In an effort to clarify past population dynamics in the area, the researchers did shotgun sequence-based screening — followed by in-solution enrichment-based sequencing that targeted more than 1.2 million nuclear DNA SNPs and the mitochondrial genome — on 59 ancient samples the Caucasus region. After tossing out contaminated samples or samples from first-degree relatives, they were left with genetic data at 30,000 or more SNPs for 45 individuals.
When the team analyzed the data alongside other ancient and modern samples sequenced previously, it found that the newly sequenced individuals fell into two main genetic clusters in the region: a group of western Eurasian steppe individuals and a cluster of ancient individuals in the southern Caucasus that resembled Bronze Age Armenian and current Caucasian populations.

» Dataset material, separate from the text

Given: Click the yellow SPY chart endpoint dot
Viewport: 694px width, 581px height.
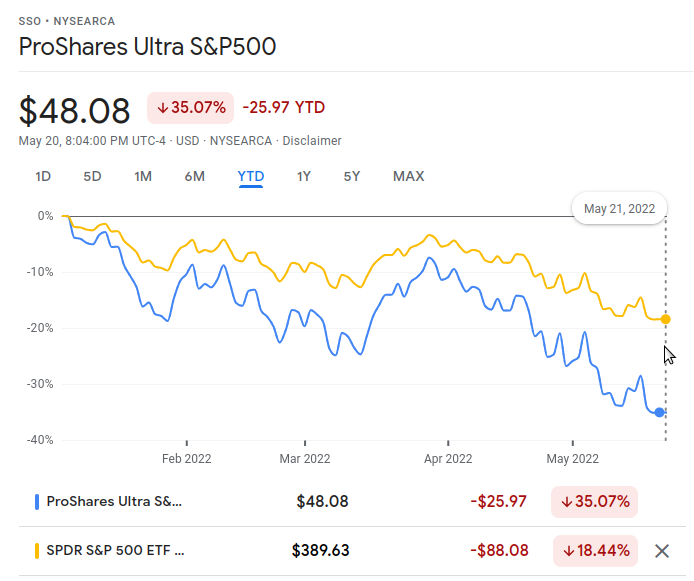Looking at the screenshot, I should pyautogui.click(x=665, y=319).
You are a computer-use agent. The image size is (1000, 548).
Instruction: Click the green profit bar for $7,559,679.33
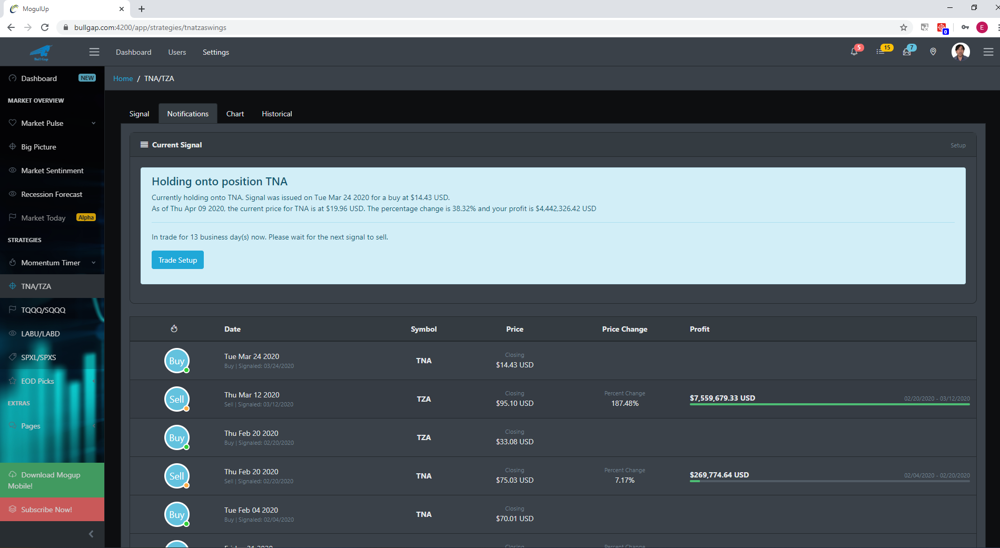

Along with archeological clues from the region, the genetic profiles made it possible for the researchers to tease apart genetic relationships over time in cultural groups from across the Caucasus and steppe, including the advent of a Yamnaya culture on the steppe some 4,400 to 5,300 years ago that migrated to Eurasia.
"Irrespective of the early branching pattern, the spread of some or all of the [Proto-Indo-European] branches would have been possible via the North Pontic/Caucasus regions and from there, along with pastoralist expansions, to the heart of Europe," the authors concluded. "This scenario finds support from the well attested and widely documented 'steppe ancestry' in European populations and the postulate of increasingly patrilinear societies in the wake of these expansions."